PAGE EXTRACT Start Marker

Background: Urinary incontinence is a common problem among women. In particular, stress urinary incontinence can lead to women stopping to participate in physical exercises and social activities, negatively affecting her confidence, self-perception and overall quality of life. Conservative treatment consists of pelvic floor muscle therapy and lifestyle interventions. However, one of the main problems is that the adherence to treatment is low. eHealth could play an important role in the solution for this problem. Therefore, the WomenUp consortium has developed an innovative self-management ICT system. With the use of biofeedback and interactive training games on a mobile application, it is aimed to improve pelvic floor training in terms of adherence and quality. Patients are remotely supervised by a therapist via an online platform, where results are uploaded and where patients can interact with their therapist. This self-management treatment for urinary incontinence will be compared to usual care with PFMT in terms of clinical, economical and satisfactory outcomes in a randomised controlled trial. Prior to this, it is of great importance to evaluate the implementation and usability of the self-management ICT system first, and to explore barriers experienced by women while using the system.
Objective: This pilot study aimed to evaluate the usability of the WomenUp self-management system, and analyse its technical specifications, functionalities and ease of use.
Methods: Nine women (two patients with urinary incontinence, seven volunteers) from Barcelona, Amsterdam and Kuopio have tested the WomenUp self-management system in different evaluation cycles, during a period of two weeks. Prior to the testing period, an individual intake visit took place. The self-management system was handed over to the subject and a she was asked to fulfil a short pelvic floor training exercise. During this task, a think-aloud method was used. Thereafter, subjects received instructions about the proper use of the self-management system. After the testing period, each subject completed an evaluation questionnaire. During a final meeting, subjects were asked to perform an exercise with the system, using a think-aloud method. Thereafter, a semi-structured interview was conducted with the focus on the subjects’ experiences and barriers that were faced when using the system. Also, the experiences of the involving therapists were evaluated. Each therapist completed an evaluation questionnaire, performed a small task on the platform, while a think-aloud method was used and a semi-structured interview was conducted. Data was analysed using a thematic data analysis method. MAXQDA (version 12.2.1) software was used to do a computer-assisted qualitative data analysis.

PAGE EXTRACT End Marker
RECORDED INFORMATION Start Marker

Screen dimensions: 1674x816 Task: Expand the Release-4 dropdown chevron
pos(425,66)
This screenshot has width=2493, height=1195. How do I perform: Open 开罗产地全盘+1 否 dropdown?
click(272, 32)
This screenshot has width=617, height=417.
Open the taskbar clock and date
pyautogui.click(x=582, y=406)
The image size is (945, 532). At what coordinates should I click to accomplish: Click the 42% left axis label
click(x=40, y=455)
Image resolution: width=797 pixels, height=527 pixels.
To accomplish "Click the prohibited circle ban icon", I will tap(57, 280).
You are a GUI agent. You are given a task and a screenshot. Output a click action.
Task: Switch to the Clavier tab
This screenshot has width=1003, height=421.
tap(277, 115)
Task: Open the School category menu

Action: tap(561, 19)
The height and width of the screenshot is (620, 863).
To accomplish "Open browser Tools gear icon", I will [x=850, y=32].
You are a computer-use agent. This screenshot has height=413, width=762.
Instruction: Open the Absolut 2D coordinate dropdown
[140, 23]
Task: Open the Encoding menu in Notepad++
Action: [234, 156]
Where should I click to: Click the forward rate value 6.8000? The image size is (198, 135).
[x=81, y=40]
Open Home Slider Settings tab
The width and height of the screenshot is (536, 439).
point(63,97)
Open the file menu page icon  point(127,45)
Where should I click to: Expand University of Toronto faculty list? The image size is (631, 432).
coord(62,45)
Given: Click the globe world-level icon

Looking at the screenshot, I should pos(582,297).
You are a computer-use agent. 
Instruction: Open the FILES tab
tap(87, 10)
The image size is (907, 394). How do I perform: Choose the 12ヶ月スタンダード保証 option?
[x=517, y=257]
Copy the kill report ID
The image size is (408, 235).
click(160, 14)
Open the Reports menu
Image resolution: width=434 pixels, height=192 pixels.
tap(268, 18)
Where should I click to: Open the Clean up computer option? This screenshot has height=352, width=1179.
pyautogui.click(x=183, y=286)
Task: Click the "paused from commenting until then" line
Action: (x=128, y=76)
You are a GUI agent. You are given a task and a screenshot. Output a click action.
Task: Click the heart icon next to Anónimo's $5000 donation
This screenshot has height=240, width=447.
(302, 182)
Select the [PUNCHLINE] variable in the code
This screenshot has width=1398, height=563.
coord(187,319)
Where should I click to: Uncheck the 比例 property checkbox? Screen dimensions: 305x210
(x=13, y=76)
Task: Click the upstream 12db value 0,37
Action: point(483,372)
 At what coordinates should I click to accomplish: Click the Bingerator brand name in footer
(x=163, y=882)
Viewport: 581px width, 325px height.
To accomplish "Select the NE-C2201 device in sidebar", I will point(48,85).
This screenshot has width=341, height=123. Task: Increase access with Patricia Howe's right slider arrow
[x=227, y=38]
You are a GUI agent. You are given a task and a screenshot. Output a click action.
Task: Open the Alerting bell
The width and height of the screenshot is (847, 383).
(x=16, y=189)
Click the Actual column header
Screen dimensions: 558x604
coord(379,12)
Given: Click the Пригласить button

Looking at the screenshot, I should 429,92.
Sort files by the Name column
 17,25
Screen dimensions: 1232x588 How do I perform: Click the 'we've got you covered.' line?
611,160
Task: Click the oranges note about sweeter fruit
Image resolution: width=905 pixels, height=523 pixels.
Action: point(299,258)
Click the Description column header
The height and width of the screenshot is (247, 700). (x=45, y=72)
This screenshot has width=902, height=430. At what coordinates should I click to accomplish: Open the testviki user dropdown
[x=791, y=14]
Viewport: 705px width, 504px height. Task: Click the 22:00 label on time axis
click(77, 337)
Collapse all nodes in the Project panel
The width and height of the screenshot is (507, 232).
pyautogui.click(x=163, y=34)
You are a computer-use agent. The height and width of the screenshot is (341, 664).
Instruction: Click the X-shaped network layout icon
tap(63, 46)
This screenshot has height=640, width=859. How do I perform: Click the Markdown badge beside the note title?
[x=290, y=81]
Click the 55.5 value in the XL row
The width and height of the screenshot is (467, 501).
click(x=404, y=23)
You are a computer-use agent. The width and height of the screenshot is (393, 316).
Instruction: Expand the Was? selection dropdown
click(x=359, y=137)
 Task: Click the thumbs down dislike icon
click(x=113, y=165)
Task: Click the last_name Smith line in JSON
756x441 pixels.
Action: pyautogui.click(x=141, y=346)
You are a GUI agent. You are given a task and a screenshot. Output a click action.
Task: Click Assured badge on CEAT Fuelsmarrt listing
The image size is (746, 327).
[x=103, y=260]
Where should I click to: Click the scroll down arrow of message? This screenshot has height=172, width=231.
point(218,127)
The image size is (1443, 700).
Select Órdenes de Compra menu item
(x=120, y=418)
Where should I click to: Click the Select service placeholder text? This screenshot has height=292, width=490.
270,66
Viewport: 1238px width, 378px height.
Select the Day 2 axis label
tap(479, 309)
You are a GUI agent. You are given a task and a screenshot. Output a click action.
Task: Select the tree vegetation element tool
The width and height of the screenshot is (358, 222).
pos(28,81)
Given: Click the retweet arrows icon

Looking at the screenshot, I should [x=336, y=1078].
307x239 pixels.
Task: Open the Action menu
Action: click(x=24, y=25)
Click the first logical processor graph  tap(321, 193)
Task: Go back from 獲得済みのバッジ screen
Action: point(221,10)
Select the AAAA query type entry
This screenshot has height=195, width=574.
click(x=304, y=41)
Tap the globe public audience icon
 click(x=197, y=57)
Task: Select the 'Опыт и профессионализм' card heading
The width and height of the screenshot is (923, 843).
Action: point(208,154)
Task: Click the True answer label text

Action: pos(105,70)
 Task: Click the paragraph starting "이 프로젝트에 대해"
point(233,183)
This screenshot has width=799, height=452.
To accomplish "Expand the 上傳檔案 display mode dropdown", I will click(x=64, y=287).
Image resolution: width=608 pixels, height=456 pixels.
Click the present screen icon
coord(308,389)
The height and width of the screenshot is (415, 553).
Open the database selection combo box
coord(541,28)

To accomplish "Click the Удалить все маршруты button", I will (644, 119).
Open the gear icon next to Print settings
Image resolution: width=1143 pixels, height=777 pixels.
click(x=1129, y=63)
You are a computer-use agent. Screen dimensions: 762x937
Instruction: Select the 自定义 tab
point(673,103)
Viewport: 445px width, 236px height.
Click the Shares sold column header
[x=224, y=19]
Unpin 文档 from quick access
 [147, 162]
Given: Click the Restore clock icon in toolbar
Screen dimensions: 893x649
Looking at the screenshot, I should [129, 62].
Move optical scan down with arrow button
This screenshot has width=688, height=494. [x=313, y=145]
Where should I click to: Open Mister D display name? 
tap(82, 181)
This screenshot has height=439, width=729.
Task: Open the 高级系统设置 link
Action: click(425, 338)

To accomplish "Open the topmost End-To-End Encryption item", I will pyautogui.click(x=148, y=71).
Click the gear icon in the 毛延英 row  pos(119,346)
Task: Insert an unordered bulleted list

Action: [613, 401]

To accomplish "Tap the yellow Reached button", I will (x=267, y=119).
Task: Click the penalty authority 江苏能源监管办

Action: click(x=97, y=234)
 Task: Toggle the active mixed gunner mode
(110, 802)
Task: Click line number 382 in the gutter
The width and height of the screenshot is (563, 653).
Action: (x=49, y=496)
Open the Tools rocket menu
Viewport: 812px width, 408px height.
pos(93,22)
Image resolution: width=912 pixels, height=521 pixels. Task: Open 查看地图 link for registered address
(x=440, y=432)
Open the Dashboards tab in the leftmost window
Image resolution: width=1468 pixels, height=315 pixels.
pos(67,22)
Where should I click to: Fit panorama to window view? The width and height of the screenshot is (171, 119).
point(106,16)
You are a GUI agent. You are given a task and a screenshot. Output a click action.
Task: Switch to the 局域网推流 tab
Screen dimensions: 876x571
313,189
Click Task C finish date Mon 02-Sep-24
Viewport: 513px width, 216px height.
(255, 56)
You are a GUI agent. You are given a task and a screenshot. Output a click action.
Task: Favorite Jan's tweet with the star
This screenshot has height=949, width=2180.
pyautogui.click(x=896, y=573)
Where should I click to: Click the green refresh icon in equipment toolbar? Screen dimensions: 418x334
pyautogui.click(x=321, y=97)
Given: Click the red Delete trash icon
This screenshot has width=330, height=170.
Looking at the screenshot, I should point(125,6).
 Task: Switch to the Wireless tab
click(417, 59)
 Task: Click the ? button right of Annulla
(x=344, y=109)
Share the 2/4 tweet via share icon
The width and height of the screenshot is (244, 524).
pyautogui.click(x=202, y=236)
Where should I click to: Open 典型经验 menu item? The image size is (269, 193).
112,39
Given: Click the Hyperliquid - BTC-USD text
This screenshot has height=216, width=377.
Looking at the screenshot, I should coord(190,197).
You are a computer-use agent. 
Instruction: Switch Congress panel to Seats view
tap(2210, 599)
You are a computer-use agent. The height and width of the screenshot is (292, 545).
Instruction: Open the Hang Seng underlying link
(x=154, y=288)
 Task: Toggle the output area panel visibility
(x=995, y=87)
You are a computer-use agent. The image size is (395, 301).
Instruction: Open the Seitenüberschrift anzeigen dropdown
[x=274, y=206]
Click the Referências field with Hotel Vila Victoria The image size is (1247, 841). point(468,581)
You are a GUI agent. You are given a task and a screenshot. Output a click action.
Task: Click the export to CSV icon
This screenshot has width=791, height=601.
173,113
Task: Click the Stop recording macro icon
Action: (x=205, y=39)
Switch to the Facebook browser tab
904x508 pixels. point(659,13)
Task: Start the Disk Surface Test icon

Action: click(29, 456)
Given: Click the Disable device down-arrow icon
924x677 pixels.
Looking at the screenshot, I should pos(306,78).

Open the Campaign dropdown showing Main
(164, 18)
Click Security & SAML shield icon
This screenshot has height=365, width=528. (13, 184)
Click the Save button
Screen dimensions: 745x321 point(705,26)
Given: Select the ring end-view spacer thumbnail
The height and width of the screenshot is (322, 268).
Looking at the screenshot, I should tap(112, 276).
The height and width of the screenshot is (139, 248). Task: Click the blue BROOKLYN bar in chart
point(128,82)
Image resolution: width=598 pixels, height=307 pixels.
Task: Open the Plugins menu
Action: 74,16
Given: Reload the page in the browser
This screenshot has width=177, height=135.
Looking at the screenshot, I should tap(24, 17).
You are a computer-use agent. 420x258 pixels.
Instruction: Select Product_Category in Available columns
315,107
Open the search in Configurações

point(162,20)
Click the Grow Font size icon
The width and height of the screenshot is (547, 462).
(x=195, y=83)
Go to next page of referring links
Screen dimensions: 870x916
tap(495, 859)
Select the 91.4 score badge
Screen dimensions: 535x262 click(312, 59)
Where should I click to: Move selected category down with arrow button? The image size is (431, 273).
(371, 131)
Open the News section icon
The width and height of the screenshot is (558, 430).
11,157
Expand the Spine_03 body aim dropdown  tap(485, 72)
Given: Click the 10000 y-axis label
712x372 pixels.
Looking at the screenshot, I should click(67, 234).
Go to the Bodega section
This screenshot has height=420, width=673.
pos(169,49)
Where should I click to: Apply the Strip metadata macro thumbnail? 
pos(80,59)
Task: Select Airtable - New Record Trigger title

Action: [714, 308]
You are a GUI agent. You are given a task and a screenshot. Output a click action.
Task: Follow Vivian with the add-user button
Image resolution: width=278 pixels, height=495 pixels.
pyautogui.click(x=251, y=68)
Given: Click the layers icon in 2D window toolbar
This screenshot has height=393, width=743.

RECORDED INFORMATION End Marker

# [WORK INSTRUCTION 1]
In the pilot study abstract, which software was used for the computer-assisted qualitative data analysis?
# [WORK INSTRUCTION 2]
Say whether each statement agrees with the pilot study abstract, and quote the words that decide it:
(a) All nine women who tested the system were patients with urinary incontinence.
(b) Adherence to conservative treatment is described as low.
(c) The therapists involved did not fill in any questionnaire.
# [WORK INSTRUCTION 3]
Extend the pilot study abstract on the WomenUp self-management system past its final sentence.

# [ANSWER AREA 1]
MAXQDA (version 12.2.1).

# [ANSWER AREA 2]
(a) No: "two patients with urinary incontinence, seven volunteers"
(b) Yes: "one of the main problems is that the adherence to treatment is low"
(c) No: "Each therapist completed an evaluation questionnaire"

# [ANSWER AREA 3]
Results: This pilot study performed an extensive evaluation of the usability of the WomenUp self-management ICT system and explored barriers in addition. Users rated the system as easy in use and liked the way to train their pelvic floor. They experienced that pelvic floor exercises became more fun to do. However, participants responded that a report of progress and more constructive feedback after the training games were preferred. Also, some technical issues arose, as system bugs and broken cables. The participants reported various suggestions to further improve the system and to make the training games more interactive and challenging.
Conclusion: Overall, this pilot study provided great insight into the usability of the WomenUp self-management system and is of great value to improve and further develop this system. Hereby, the needs of the users will be taken into account for better optimisation, with respect to its acceptability and utility. Although the results of this pilot study were promising, technical issues and shortcomings of the system appeared. This addressed that it was essential to evaluate the WomenUp self-management system prior to its use in a randomised controlled clinical trial.